In our opinion, the exception should have been applied in the present case.
The trial court found that Marcella was emotionally disturbed and subject to undue influence. The evidence indicates that Tashea had so much control over Marcella that he was able to induce her to completely repudiate recent in court testimony. The court found that Tashea was an opportunist without independent means, and had virtually nothing when he met Marcella, and that all property he obtained thereafter came from Marcella's property or from property jointly titled in Marcella and C.B. Schetter.
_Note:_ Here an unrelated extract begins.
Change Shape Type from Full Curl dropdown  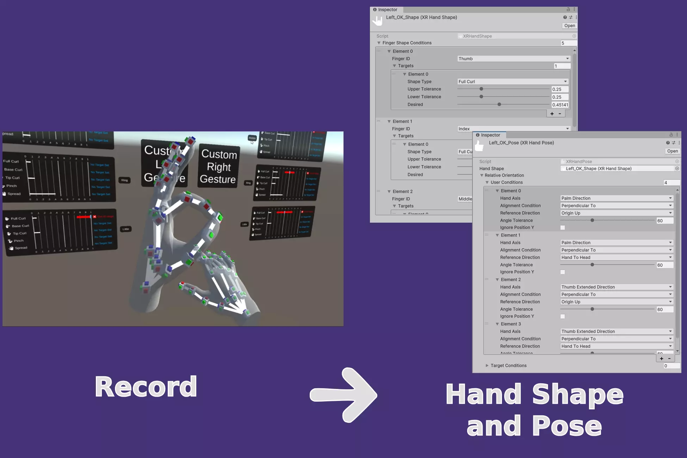click(512, 81)
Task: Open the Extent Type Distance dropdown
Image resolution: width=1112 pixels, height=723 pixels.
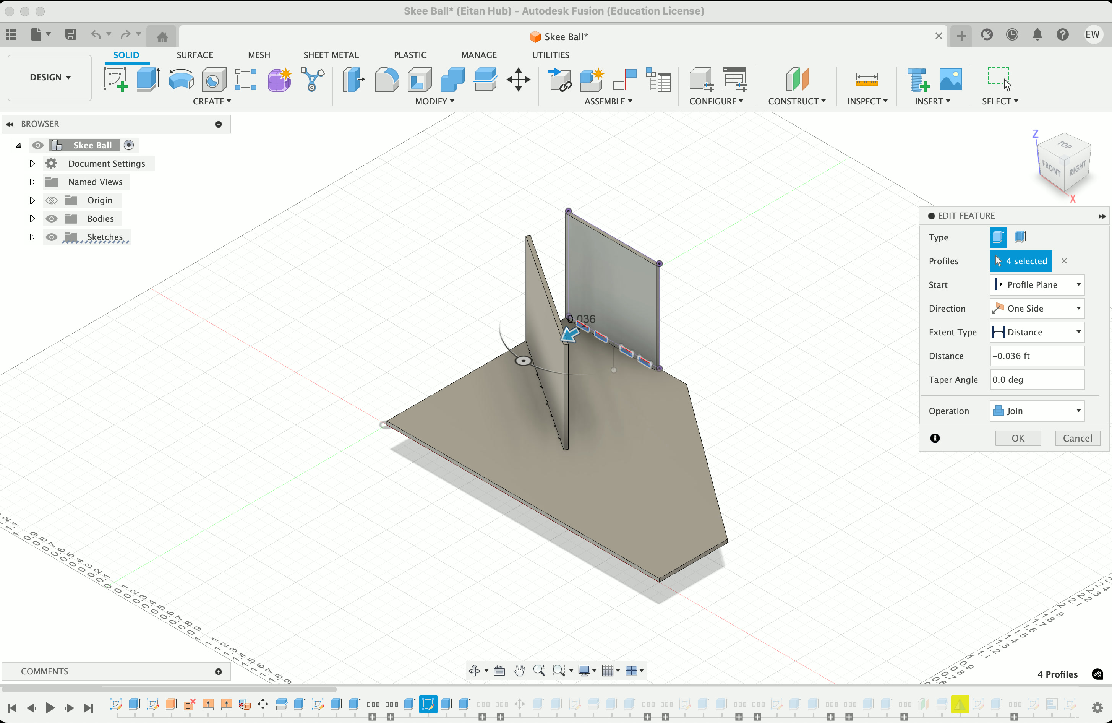Action: tap(1037, 332)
These facts which are recited in the Final Judgment suggest to us that the trial court should have considered Tashea not to have been in pari delicto with Mrs. Schetter, but to have been, as between the two, the more guilty party. Accordingly we reverse the holding in paragraph "4" on page 20 of the final judgment and, to the extent only that it depends on the holding in said paragraph 4, the holding of the court in paragraph 6 of the final judgment. In all other respects the final judgment is affirmed.
On remand the trial court should amend the final judgment, after taking such additional evidence as it may be advised, to allow appellant Marcella Schetter to recover all properties she caused to be conveyed to Tashea (or to any entity controlled by *60 him) as a part of her scheme to divest her husband of any interest therein.
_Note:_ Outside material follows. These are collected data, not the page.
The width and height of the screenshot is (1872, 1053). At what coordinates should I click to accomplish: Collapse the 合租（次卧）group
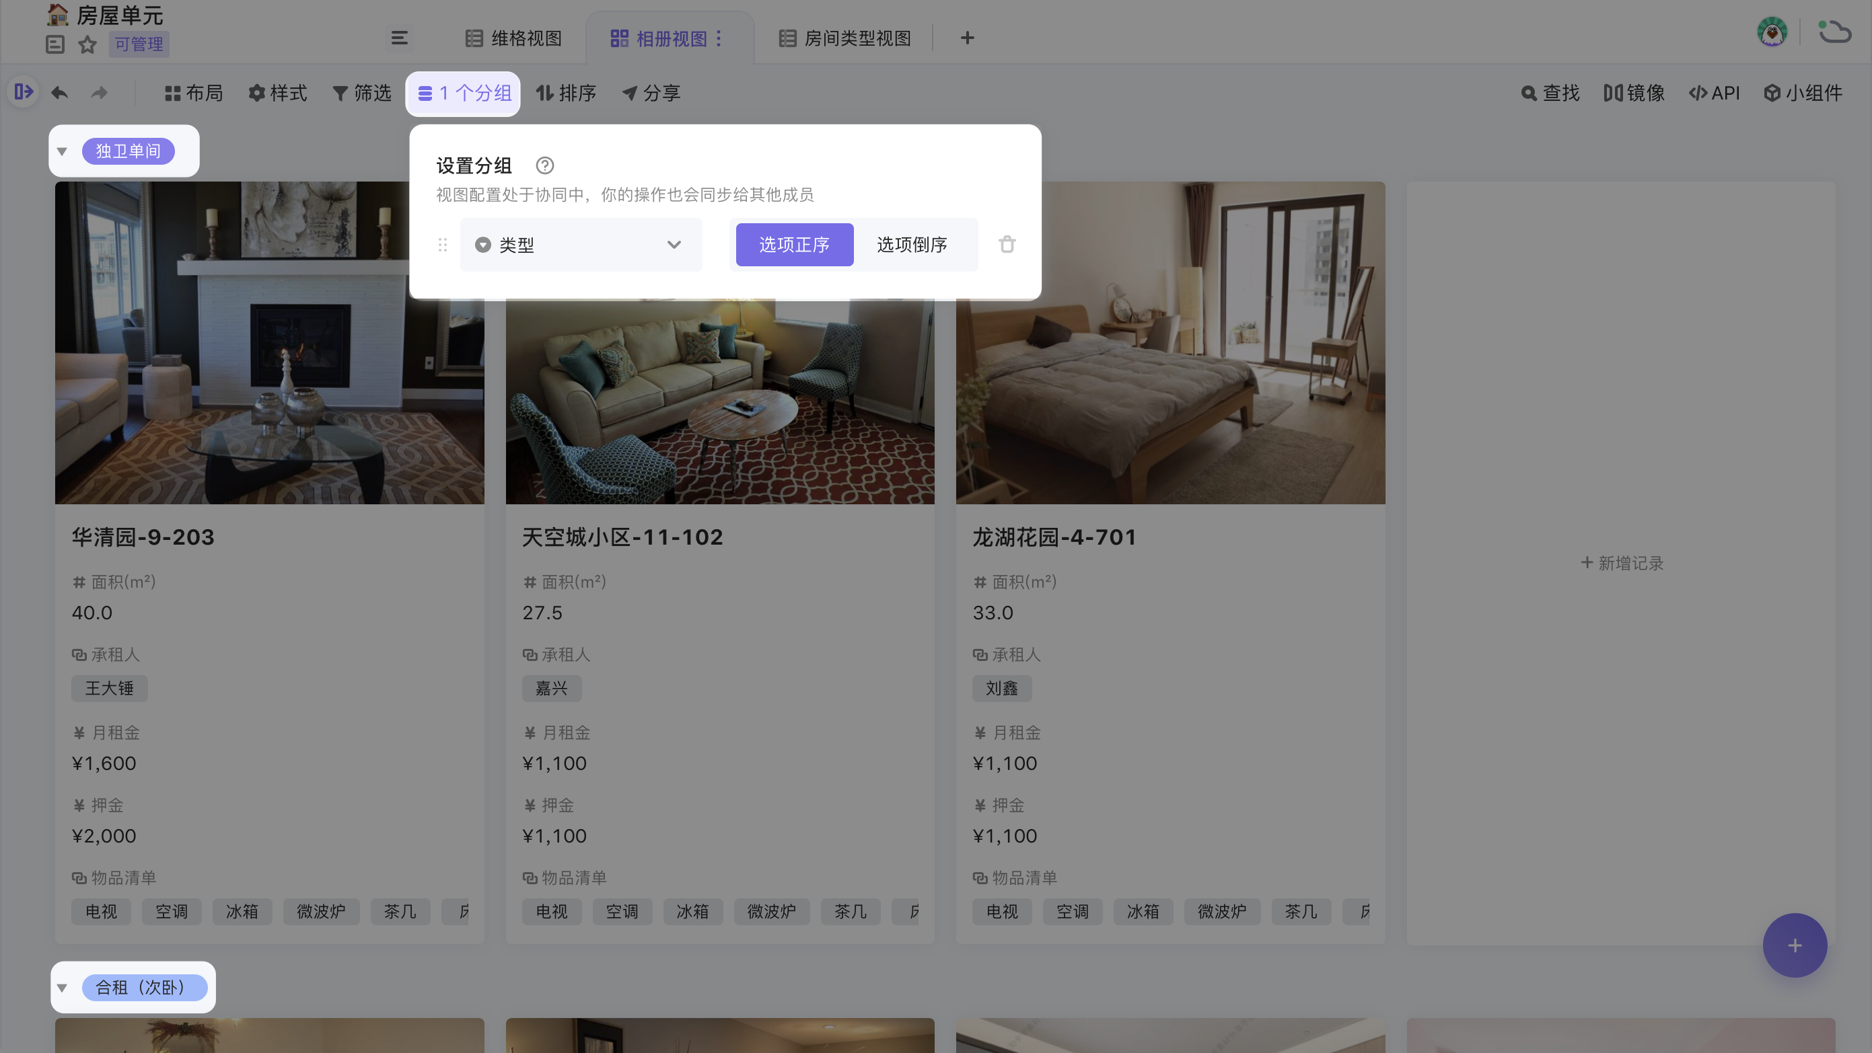click(62, 988)
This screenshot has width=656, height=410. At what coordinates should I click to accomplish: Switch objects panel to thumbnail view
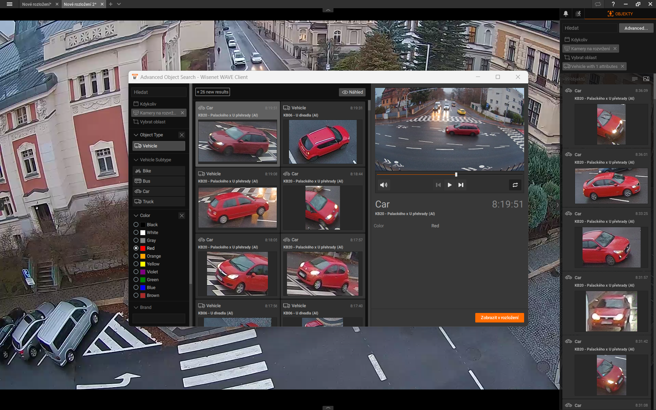646,79
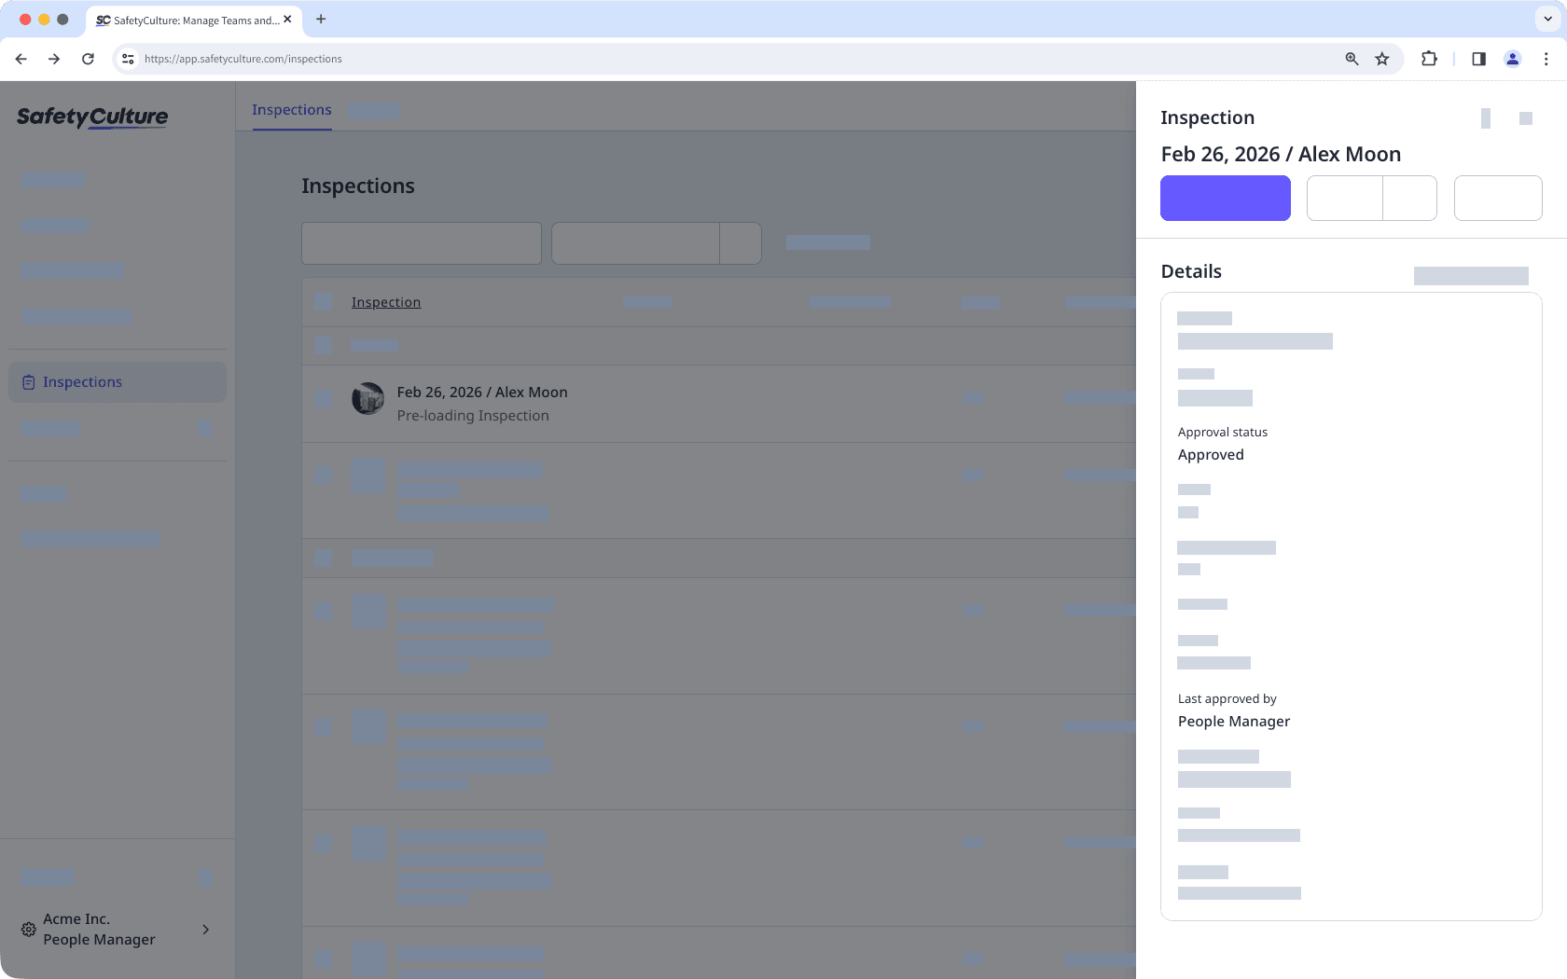Open the settings gear beside Acme Inc.
Screen dimensions: 1567x979
click(27, 930)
Affirmed in part; reversed in part, and remanded with instructions.
REED, C.J., and CROSS, J., concur.
WALDEN, J., dissents with opinion.
WALDEN, Judge (dissenting):
I would have preferred that we merely affirm the appealed judgment[1] without opinion on the basis of no demonstrated appellate merit.
The wife was guilty of reprehensible conduct and it is not conceivable to me that this court would soil its hem by wading into the filthy morass which she created to rescue her. Clearly and without the slightest doubt, Mrs. Schetter was guilty of fraud, deceit, duress, adultery and of perjury in lying to the trial court in the most brazen and self-serving fashion. Regardless, this court treats her as if she were as pure as the proverbial driven snow. Instead of leaving her where she was found and where she deserved to be, we reward her as we might a good and dutiful wife. She was granted one half of the marital property. Further, we here recover the estate for her from the hands of her lover, he being one of her equally vile co-conspirators, where she had placed it as a part of her fraudulent scheme.
Very shortly, the husband was a successful business man in Wisconsin and, among other things, owned a bar where the wife to be was employed as a bar-maid. They married in 1948 and ten years later moved to Fort Lauderdale. By 1965 the parties had a worth in assets of about $750,000.
In February 1965, the wife falsely and as a part of a fraudulent scheme which she designed, filed incompetency proceedings against her husband and caused him to be committed. As a consequence and by way of repugnant duress and threats to continue his incarceration if he didn't meet her demands, all the property was signed over to her by the husband. Thereafter, still tracking the scheme, Mrs.